• **Request a**
Please write out the lines from the rows below, starting with the line containing "stockade [492, 1280]" and going on through the line containing "Olumide is located", with both of those lines included.

• **Excerpt to read**
Shock & Awe
With change at the economic margin beginning to improve (e.g. recent U.S. payrolls, durable goods orders and manufacturing PMI), investors are beginning to see cyclical elements of the equity market improve. Oil prices are now up year-to-date, energy and industrials are all of a sudden outperforming the broader market, and financials, which so far this year have pulled up the rear, are starting to get a bid. We have continued to espouse a belief that the U.S. economy is not going into a recession this year and, as China exercises fiscal and monetary powers to keep growth afloat in the world’s second largest economy, all eyes this week turned to Europe. Investors everywhere expected monetary largesse from the European Central Bank, and ECB President Mario Draghi did not disappoint.

• **Request b**
Answer these questions about the market commentary above:
(i) Which part of the market has pulled up the rear so far this year?
(ii) Who is named as President of the European Central Bank?
(iii) What three examples are given of improving change at the economic margin?

• **Given data**

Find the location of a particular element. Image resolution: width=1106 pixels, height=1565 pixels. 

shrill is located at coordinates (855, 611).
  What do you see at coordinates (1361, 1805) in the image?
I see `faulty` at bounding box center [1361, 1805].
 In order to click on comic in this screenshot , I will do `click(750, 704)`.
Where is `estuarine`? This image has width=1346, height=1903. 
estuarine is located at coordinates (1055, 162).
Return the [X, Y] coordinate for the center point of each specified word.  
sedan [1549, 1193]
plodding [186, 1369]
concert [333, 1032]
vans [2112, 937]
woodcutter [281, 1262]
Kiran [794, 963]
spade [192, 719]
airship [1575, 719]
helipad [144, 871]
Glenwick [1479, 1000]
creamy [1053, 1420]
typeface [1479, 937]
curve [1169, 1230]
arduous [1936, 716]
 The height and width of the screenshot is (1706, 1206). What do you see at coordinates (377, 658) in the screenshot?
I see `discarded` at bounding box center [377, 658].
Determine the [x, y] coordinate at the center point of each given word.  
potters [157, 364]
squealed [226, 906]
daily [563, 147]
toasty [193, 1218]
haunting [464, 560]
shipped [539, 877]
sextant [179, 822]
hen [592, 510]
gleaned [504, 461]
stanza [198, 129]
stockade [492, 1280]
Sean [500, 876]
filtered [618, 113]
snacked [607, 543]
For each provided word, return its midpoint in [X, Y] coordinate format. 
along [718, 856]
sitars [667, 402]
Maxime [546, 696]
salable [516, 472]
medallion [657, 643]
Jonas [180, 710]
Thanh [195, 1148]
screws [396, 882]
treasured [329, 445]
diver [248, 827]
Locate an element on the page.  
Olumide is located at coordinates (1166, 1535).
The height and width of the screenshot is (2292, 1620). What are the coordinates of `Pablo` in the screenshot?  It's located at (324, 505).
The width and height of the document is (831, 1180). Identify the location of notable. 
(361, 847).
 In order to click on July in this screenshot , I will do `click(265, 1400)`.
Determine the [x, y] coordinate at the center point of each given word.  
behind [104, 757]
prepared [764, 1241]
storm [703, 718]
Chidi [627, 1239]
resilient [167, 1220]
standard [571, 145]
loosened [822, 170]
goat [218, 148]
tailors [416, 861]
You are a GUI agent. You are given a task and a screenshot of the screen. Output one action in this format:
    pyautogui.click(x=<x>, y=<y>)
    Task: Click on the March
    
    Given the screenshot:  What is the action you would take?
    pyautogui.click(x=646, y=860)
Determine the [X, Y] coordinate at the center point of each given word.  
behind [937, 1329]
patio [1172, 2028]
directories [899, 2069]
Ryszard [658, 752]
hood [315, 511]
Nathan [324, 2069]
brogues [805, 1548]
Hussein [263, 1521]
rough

• **Result a**
stockade [492, 1280]
Sean [500, 876]
filtered [618, 113]
snacked [607, 543]
For each provided word, return its midpoint in [X, Y] coordinate format. 
along [718, 856]
sitars [667, 402]
Maxime [546, 696]
salable [516, 472]
medallion [657, 643]
Jonas [180, 710]
Thanh [195, 1148]
screws [396, 882]
treasured [329, 445]
diver [248, 827]
Locate an element on the page.  
Olumide is located at coordinates (1166, 1535).

• **Result b**
(i) Financials
(ii) Mario Draghi
(iii) Recent U.S. payrolls, durable goods orders and manufacturing PMI